=== Quoted passage ===
4.3.5. PbRL with fitness function directly

We investigate the efficacy of integrating a fitness function with a preference-learned reward. We specifically use the fitness function with weights (W) of + 0.5, + 1, + 5, and + 20, which are directly combined with the $\hat {r}_\psi$ to optimize the agent’s strategy and Q-value. The reward is rewritten as $r_t = \hat {r}_\psi (s_t,a_t)_{MRN} + W\times f(s_t,a_t)$ . Table VI demonstrates that our preference-based method outperformed algorithms that directly add the fitness function for reward augmentation. Additionally, Table VI reveals that varying the weight coefficients of different fitness functions significantly influences the outcomes. Notably, our method is insensitive to such coefficients by comparing trajectories solely based on their relative fitness values without the need for explicit definitions of weighting coefficients. This eliminates the necessity to design them, thereby simplifying the implementation and adaptation process.

Table VI. MRN with fitness function directly.

Statistical significance. To assess the reliability of the reported improvements and account for the variance observed in MRN (Table VI), we conducted two-sample Welch’s t-tests on episodic returns across five random seeds. STL-MRN significantly outperforms MRN (t = $-2.72$ , p = $0.032\lt 0.05$ ), and its performance is not significantly different from SAC (t = $0.51$ , p = $0.63$ ), indicating that the observed gains are statistically meaningful and approach the ground-truth reward upper bound.

4.3.6. Behavior cloning as a replacement for self-learning

To examine whether the policy can be optimized solely through behavioral cloning (BC) on collected trajectories, we implemented a BC-MRN variant that replaces the self-learning stage with direct supervised regression on all successful rollouts. As shown in Table VII, BC-MRN performs substantially worse than STL-MRN across all tasks, despite using the same data filtered by the fitness function $F(\tau )$ . On average, STL-MRN achieves a 48% higher success rate than BC-MRN, and in some environments BC-MRN even degrades performance below the MRN baseline (e.g., Sweep Into: 20% vs. 64%; Drawer Open: 30% vs. 40%). This suggests that direct imitation conflicts with the reward model’s optimization objective – BC minimizes action-level regression loss, while MRN optimizes trajectory-level preferences – leading to misaligned gradients and unstable training. These results confirm the theoretical analysis in Section 3.1.2, showing that naive imitation of heterogeneous trajectories drives policy averaging and performance degradation, whereas STL-PbRL maintains consistent improvement through preference-based refinement.

Table VII. Comparison between BC-MRN and STL-MRN on six Meta-world tasks.

4.3.7. Sim-to-real quadruped experiment

To further validate the applicability of STL-PbRL in real-world robotics, we conducted a sim-to-real experiment on the Unitree Go1 quadruped robot, following the setup of DAPPER [Reference Kadokawa, Frey, Miki, Matsubara and Hutter16]. The objective was to regulate the robot’s base height and body orientation during locomotion. Training was first performed in Isaac Gym using 1,000 preference feedback samples before deploying the learned policy to the physical robot. A detailed description of the training procedure, preference labeling strategy, and deployment setup is provided in Appendix C.

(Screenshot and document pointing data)
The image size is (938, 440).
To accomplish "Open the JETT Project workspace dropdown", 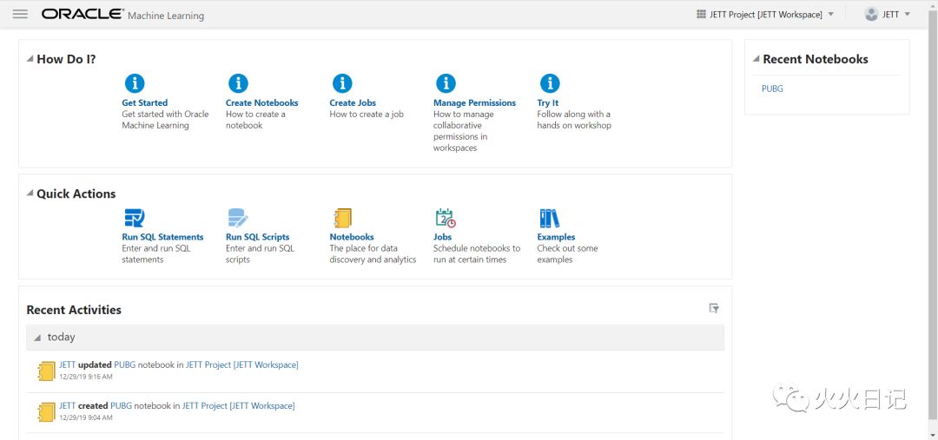I will (765, 14).
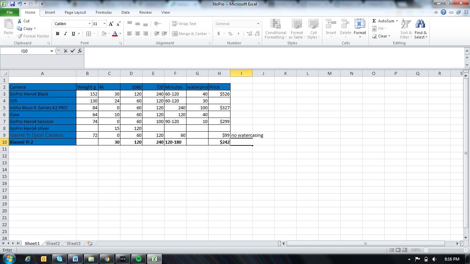Click the Conditional Formatting icon
Viewport: 470px width, 264px height.
click(275, 24)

=== Written instruction 1 ===
According to the preference-based reinforcement learning excerpt, why does BC-MRN perform worse than STL-MRN? Answer in one to three sentences.
=== Written instruction 2 ===
Please repeat the stretch of the preference-based reinforcement learning excerpt from "To further validate" through "in Appendix C.".

=== Correct result 1 ===
Direct imitation conflicts with the reward model's optimization objective. BC minimizes action-level regression loss, while MRN optimizes trajectory-level preferences, which leads to misaligned gradients and unstable training.

=== Correct result 2 ===
To further validate the applicability of STL-PbRL in real-world robotics, we conducted a sim-to-real experiment on the Unitree Go1 quadruped robot, following the setup of DAPPER [Reference Kadokawa, Frey, Miki, Matsubara and Hutter16]. The objective was to regulate the robot’s base height and body orientation during locomotion. Training was first performed in Isaac Gym using 1,000 preference feedback samples before deploying the learned policy to the physical robot. A detailed description of the training procedure, preference labeling strategy, and deployment setup is provided in Appendix C.